Adam Lisberg at the NY Daily News writes a cogent piece on Mike Bloomberg yesterday that tries to evince just why the guy seems to be so popular; even if-and when-his policies are less so: "Labor unions and business groups, liberals and conservatives, politicians and preachers, ethnic groups and interest groups: They are tripping over each other to endorse Mayor Bloomberg, six months before the election."
In examining this rush to embrace the mayor, Lisberg underscores the role that the Bloomberg wealth plays in generating the kind of fan appreciation normally seem over at American Idol-and no one's confusing Mike Bloomberg with Kelly Clarkson: "Why are people supporting you?" he asked himself rhetorically last week. "We wouldn't be doing it right if they didn't." He was answering a question about his enormous generosity - he gave away $235 million last year, more than any other living American - and whether it makes the groups that receive his money more likely to support his policies. "What a sick thing if they didn't," Bloomberg said. "I would hope that people that believe we're going in the right direction would want to continue that."
Finally, we have an issue that we agree with Mike Bloomberg on-people who have been bought should gratefully stay bought! And more and more of the Bloomberg consumers are doing just that; and such loyalty in this modern age needs to be appreciated, even if it appears to be remarkably similar to Karl Marx's observation of good looks and great wealth: "Money is the alienated ability of mankind," and it enables the ugly man, ... Therefore I am not ugly, for the effect of ugliness-its deterrent power--is nullified."
And so it goes with the $235 million that Bloomberg has bestowed on countless organizations and individuals-and that leaves out the rest of the salivating masses yearning to get a piece of the Bloomberg pie; an undiagnosed tumor festering in the city's body politic. A situation that has led Mike Blomberg to believed that he is universally loved-and that any criticism he receives should be treated just like it was when dissidents in the old Soviet Union expressed it, and were promptly sent over to the psychiatric ward.
So we get the solipsistic Bloomberg, with skin so thin that he must need repeated grafts in order to get through the work day: "Bloomberg has a complicated relationship with criticism. He prides himself on hiring aides who will challenge his thinking and fight with him on policy. He's a numbers guy who demands reams of data about the most mundane city operations, then posts it online to evaluate what works. Yet when outside groups raise legitimate objections to the school test results or graduation rates that he brags about, he waves away their complaints as the cries of people who want to reinstall the old Board of Education."

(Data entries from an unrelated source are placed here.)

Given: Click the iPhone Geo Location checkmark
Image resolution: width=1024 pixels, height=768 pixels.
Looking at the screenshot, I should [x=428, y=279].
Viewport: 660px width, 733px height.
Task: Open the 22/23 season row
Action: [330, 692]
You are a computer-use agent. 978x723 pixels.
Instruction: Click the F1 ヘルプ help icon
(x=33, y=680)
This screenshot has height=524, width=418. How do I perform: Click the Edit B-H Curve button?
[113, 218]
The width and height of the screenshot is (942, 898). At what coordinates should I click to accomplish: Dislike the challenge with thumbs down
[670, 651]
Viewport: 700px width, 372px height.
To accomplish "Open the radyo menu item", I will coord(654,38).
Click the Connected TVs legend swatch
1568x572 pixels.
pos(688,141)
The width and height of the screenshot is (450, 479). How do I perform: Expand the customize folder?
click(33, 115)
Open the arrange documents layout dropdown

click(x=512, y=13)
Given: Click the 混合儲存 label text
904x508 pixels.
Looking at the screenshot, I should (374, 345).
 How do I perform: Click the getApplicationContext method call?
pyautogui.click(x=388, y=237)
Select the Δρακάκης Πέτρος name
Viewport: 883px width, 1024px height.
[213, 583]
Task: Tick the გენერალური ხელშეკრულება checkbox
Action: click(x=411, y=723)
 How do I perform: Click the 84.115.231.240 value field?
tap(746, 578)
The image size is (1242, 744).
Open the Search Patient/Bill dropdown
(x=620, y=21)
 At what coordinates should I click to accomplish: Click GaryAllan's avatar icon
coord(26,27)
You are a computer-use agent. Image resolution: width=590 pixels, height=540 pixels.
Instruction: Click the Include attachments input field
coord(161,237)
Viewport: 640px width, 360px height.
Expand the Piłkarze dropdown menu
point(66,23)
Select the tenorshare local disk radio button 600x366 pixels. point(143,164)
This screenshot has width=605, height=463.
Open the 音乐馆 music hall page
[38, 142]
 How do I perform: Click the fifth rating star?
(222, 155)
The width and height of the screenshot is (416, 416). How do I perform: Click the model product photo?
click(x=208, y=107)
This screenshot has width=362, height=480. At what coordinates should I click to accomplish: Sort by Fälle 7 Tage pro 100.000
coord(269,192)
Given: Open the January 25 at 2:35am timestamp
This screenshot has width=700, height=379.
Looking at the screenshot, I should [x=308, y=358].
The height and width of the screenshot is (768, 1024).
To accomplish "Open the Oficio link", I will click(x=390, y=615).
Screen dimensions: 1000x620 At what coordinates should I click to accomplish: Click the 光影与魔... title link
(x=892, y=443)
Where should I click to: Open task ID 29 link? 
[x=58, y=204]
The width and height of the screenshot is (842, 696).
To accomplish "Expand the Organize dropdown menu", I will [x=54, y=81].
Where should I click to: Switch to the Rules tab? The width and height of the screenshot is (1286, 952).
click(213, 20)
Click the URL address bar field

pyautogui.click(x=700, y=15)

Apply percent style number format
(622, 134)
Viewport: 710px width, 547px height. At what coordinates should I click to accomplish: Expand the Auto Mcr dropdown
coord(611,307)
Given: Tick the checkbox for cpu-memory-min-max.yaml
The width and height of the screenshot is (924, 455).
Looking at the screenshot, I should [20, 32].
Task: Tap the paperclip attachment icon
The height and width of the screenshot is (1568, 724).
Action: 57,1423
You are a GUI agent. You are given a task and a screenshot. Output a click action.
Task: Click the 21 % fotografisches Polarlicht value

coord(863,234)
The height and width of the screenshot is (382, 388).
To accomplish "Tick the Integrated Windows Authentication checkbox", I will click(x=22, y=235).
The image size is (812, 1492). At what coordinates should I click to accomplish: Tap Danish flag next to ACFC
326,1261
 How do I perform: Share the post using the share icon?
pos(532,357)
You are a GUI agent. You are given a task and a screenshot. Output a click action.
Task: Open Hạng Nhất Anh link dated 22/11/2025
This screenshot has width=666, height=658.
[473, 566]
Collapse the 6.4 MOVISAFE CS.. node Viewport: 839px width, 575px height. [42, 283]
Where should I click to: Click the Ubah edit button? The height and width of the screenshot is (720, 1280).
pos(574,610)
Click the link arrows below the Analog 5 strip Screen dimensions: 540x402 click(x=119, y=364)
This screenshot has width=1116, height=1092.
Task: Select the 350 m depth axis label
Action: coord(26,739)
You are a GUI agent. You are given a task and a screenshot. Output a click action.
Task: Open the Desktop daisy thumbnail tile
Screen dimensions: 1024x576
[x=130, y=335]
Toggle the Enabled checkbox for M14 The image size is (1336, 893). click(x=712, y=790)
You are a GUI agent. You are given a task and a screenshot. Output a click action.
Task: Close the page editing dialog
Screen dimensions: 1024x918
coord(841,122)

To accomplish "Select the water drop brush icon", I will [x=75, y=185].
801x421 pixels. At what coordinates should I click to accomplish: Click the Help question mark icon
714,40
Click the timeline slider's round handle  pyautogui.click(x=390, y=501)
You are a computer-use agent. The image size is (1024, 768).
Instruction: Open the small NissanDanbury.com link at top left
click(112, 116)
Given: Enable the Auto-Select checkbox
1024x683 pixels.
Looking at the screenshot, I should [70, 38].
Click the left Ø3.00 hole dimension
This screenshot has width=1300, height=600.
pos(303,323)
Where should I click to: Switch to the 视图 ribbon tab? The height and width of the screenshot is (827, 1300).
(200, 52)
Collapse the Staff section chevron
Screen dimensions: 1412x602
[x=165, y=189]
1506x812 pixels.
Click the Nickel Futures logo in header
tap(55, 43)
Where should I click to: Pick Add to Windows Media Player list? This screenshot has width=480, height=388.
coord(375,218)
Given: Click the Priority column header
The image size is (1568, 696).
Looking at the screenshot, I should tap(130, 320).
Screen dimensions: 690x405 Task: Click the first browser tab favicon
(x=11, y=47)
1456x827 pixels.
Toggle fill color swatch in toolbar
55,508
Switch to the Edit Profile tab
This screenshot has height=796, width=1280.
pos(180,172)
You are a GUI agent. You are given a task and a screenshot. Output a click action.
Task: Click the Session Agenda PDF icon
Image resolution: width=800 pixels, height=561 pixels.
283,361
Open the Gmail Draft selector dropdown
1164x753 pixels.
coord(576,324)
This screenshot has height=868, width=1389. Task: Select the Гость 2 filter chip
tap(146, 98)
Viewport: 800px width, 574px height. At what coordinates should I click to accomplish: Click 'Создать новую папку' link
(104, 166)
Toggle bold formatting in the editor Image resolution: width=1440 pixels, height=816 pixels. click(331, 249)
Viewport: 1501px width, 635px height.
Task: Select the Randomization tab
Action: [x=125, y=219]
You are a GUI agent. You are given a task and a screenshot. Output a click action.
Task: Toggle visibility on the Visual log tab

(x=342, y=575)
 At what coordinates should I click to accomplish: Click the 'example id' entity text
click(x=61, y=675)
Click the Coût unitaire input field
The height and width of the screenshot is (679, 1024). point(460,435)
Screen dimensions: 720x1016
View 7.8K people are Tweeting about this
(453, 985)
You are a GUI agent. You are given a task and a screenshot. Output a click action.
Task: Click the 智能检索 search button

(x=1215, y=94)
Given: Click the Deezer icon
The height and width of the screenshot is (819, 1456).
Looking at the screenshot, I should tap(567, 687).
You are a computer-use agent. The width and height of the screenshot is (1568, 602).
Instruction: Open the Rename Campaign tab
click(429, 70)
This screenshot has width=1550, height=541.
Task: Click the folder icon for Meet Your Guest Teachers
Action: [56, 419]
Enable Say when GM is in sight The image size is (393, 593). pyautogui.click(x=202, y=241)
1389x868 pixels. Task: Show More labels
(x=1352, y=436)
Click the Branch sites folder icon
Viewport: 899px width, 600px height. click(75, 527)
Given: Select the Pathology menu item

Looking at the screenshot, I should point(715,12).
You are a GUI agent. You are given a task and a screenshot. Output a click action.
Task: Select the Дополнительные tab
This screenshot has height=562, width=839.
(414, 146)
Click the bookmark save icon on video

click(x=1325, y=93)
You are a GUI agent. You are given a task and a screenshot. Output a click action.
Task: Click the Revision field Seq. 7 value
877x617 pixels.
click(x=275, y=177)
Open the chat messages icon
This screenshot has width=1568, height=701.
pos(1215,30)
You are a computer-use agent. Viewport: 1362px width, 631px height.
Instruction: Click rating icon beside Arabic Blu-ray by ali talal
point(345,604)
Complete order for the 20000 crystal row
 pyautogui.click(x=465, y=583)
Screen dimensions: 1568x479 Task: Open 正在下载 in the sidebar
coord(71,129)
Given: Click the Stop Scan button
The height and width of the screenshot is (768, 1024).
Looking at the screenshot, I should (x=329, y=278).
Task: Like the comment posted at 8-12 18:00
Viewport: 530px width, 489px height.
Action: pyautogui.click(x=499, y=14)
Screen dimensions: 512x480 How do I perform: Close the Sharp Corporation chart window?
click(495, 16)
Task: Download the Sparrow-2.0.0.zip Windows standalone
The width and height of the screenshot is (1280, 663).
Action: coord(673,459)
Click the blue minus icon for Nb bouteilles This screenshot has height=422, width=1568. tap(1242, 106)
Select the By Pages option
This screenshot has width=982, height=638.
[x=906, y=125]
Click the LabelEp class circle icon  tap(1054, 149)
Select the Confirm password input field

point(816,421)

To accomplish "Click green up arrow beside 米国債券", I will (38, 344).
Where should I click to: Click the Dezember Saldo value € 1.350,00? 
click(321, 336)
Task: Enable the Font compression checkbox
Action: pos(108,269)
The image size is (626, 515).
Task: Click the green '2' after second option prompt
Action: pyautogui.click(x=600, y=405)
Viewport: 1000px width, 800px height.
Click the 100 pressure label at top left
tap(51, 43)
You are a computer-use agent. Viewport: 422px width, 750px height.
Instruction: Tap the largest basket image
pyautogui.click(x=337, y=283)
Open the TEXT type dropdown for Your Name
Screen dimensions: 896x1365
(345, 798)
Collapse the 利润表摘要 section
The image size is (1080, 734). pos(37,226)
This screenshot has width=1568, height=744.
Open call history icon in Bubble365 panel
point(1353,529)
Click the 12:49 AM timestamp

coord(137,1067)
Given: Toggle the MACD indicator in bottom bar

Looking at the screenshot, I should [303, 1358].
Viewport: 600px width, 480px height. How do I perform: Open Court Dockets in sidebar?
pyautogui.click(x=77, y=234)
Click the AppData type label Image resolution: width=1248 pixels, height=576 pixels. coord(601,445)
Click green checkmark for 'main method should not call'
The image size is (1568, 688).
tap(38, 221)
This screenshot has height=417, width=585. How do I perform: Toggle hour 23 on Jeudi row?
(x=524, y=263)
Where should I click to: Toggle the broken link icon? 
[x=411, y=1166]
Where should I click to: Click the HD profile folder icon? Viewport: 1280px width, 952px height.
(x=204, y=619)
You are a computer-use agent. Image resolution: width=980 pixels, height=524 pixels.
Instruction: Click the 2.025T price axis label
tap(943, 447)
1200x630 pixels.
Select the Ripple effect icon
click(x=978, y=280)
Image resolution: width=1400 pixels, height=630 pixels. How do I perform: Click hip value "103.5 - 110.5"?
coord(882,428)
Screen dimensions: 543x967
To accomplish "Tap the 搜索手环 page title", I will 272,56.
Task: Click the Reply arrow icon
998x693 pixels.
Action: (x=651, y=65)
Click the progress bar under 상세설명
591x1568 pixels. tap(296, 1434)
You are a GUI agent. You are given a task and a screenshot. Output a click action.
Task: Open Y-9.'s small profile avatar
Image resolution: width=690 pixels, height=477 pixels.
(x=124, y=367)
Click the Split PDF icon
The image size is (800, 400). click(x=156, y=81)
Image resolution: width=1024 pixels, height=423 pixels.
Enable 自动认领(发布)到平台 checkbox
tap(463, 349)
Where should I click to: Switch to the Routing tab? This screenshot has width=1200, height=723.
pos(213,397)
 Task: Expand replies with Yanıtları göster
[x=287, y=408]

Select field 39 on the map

And, in a similar vein, he morphs into Quinnberg in conflating the speaker and his own personage: "And when angry City Council members mutter that Speaker Christine Quinn always rolls over for Bloomberg's agenda, he seems not to comprehend that reasonable people can disagree with his plans. "Christine Quinn has gotten criticized for helping the city," he said. "There are people who would say, 'Oh, she shouldn't do that. The City Council should be fighting the mayor.' What kind of a stupid argument is that?"
Stupid, or crazy? You get the picture here-we have political roylaty doling out favors as fast as popes used to grant indulgences; and expecting that the granted wishes should inculcate support or, at least, feigned religious devotion. Not the kind of environment where political democracy can easily flourish. And one, where the notion of the mayor being somehow public spirited because he isn't beholden to special interests, becomes absolutely risible.
Lisberg's last observation is the article's money quote: "A popular and successful mayor will naturally have lots of people standing behind him and cheering him on. The challenge is figuring out who supports him because they support his policies - and who supports him because he's popular and successful. After almost eight years in office, with his opponents neutered or bought off or pushed to the fringes, can Bloomberg still figure that out?"
In our view, the challenge is to determine who supports him because they are paid-and cheer him on with the same new found enthusiasm of Howard Wolfson. Lisberg's observations are a good start; but they only begin to scratch the surface of this unseemly situation.